◆ **TASKS TO COMPLETE**:
• 1. Copy from the article on the threatened National Railway Museum, from "Those three northern" up to and including "save the attraction.".
• 2. In the article about the threat to the National Railway Museum, which people are named as signing the letter to Maria Miller? Give each with the role the article states.
• 3. Write a continuation of the news article on the National Railway Museum closure threat, beginning after its final sentence.

◆ **TEXT EXCERPT**:
□ □ □ □ □

NRM closure would ‘devastate York’, city leaders tell Culture Secretary

Council leader James Alexander joins a rally to save the NRM. Photograph: James Alexander on Flickr
17 Jun 2013 @ 9.00 pm
| News

Council leader James Alexander joins a rally to save the NRM. Photograph: James Alexander on Flickr
Council leader James Alexander joins a rally to save the NRM. Photograph: James Alexander on Flickr
The great and the good of York have demanded that the government stop any threat to the National Railway Museum in its tracks.

Twenty-eight leaders from the council, education, church, media, the creative arts and business have put their names to a letter to Maria Miller, Secretary of State for Culture, Media and Sport.

Earlier this month, Ian Blatchford of the Science Museum Group said that reduced funding would mean “not only big cuts in the Science Museum in London but that one of our three great northern museums almost certainly [will] also have to close.”

Those three northern museums are York’s National Railway Museum, the Museum of Science and Industry in Manchester and the National Media Museum in Bradford.

The fightback against the threat to the NRM has been led by the York Press, which has gathered more than 7,000 names on a petition to save the attraction.

Among those signing the letter to Ms Miller are the council leader James Alexander, council chief executive Kersten England, the Dean of York Vivienne Faull, artistic director of the Theatre Royal Damien Cruden and Mark Perkins, chief executive of Shepherd Group Built Environment.

“The National Railway Museum (NRM) contributes hugely to the economic, cultural, social and educational wellbeing of York since it opened in 1975,” the letter states. “It attracts 700,000 UK and international visitors annually who add at least £50m GVA [gross value added] to the city’s economy every year.

“As such, it is an essential component in the city’s plans to deliver a tourism strategy which aims to double the value of this sector in York in the next ten years.”

The letter goes on: “The NRM is at the centre of York’s cultural life. It has an internationally-recognised programme of events, an art gallery, and was the original venue for York Theatre Royal’s hugely successful and award-winning production of The Railway Children in 2009 while also playing a key role in the city’s Olympic Torch Relay festivities.”

It concludes that the impact of the closure of any of the Northern museums would be much more damaging to their host cities than the closure of a London attraction.

□ □ □ □ □

◆ **DATA SEGMENT**:
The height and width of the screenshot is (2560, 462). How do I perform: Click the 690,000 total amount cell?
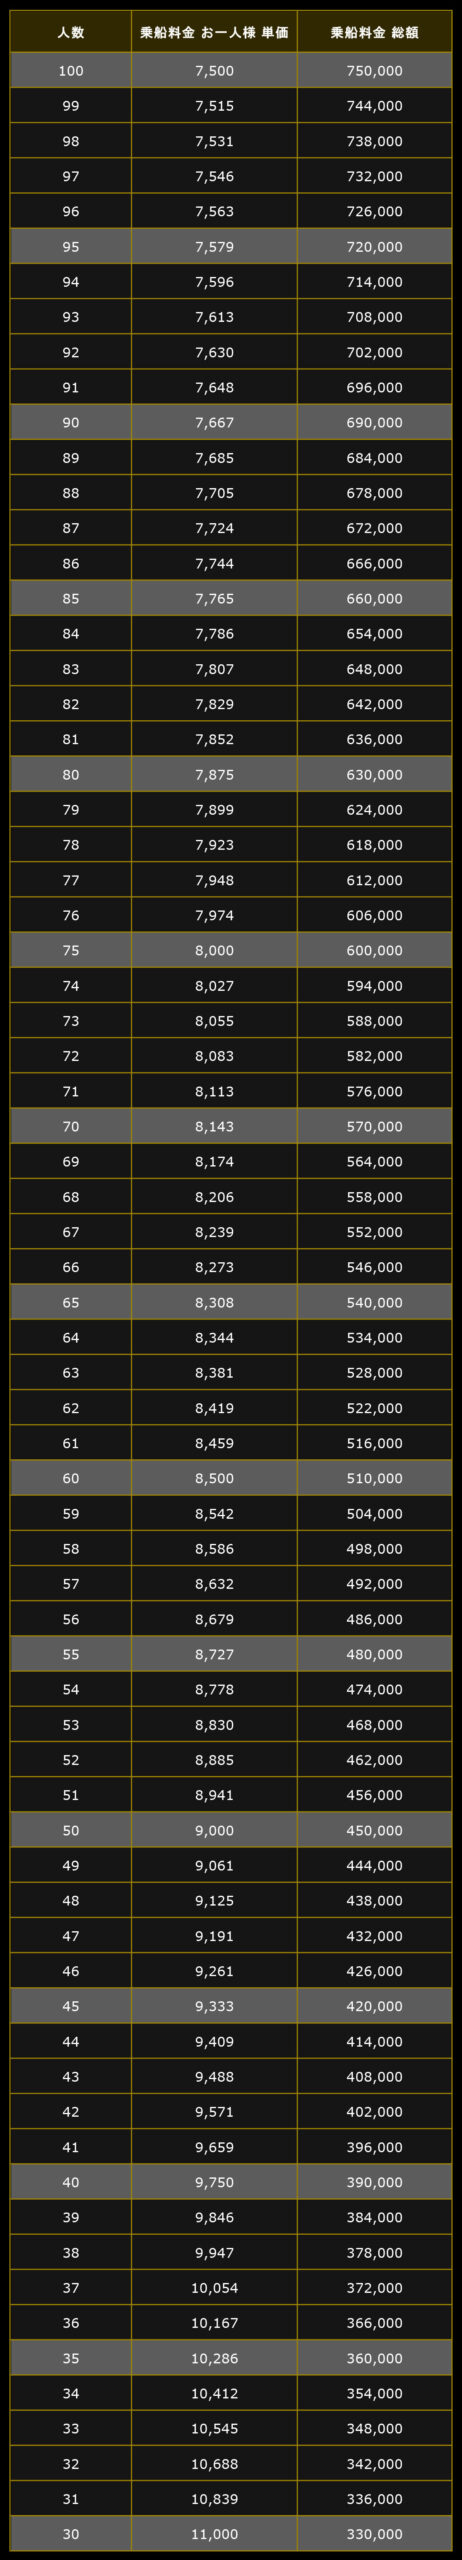pyautogui.click(x=374, y=423)
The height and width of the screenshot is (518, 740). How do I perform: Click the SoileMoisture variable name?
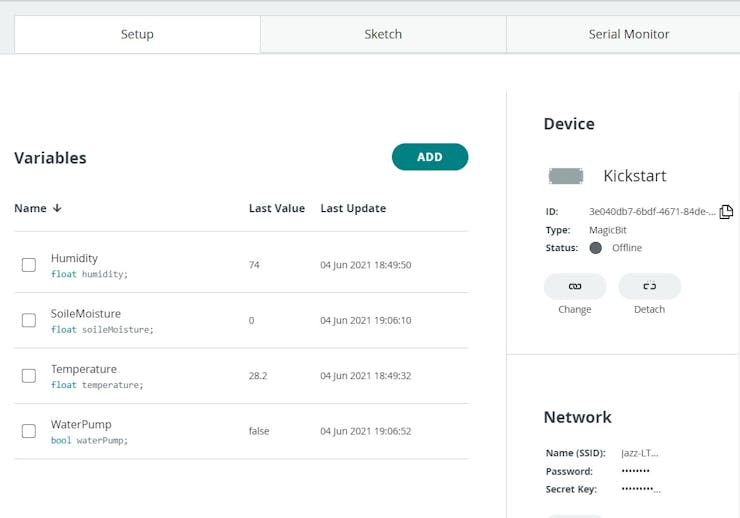pyautogui.click(x=85, y=313)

□ □ □ □ □

◆ **RESPONSES FOR EACH TASK**:
• 1.
Those three northern museums are York’s National Railway Museum, the Museum of Science and Industry in Manchester and the National Media Museum in Bradford.

The fightback against the threat to the NRM has been led by the York Press, which has gathered more than 7,000 names on a petition to save the attraction.

• 2.
James Alexander, council leader
Kersten England, council chief executive
Vivienne Faull, Dean of York
Damien Cruden, artistic director of the Theatre Royal
Mark Perkins, chief executive of Shepherd Group Built Environment

• 3.
“

It would be unthinkable even to consider closing national museums, like the Victoria and Albert or the National History Museum, in London. Why then does it appear to be acceptable to discuss potential closures of national museums in Northern cities?

“The economic and cultural impact of closing a national science museum in Bradford, York or Manchester would be much more devastating in any one of these cities, than closing a London museum would be on the capital’s or indeed the nation’s economy.”

Meanwhile, York MP Hugh Bayley has challenged culture minister Ed Vaizey in Parliament over the issue. Questioned by Mr Bayley, Mr Vaizey said the Government was “committed to the policy of maintaining free admission to the national museums and galleries”.

But he refused to undertake that the Government would provide enough funding to keep all the museums open, saying “operational decisions, including allocations to individual branches, are a matter for the Science Museum Group”.

The economic and cultural impact of closing the NRM would be "devastating"
The economic and cultural impact of closing the NRM would be “devastating”

 

The letter in full

To The Rt Hon Maria Miller MP,
Secretary of State for Culture, Media and Sport

York, Bradford and Manchester councils are working together to ensure the Science Museums Group’s (SMG) current scale of operations and its national presence is maintained. Here in York, we are united in our concern that technological and academic progress and public understanding must not be compromised by the risk of closure of any of the Northern museums.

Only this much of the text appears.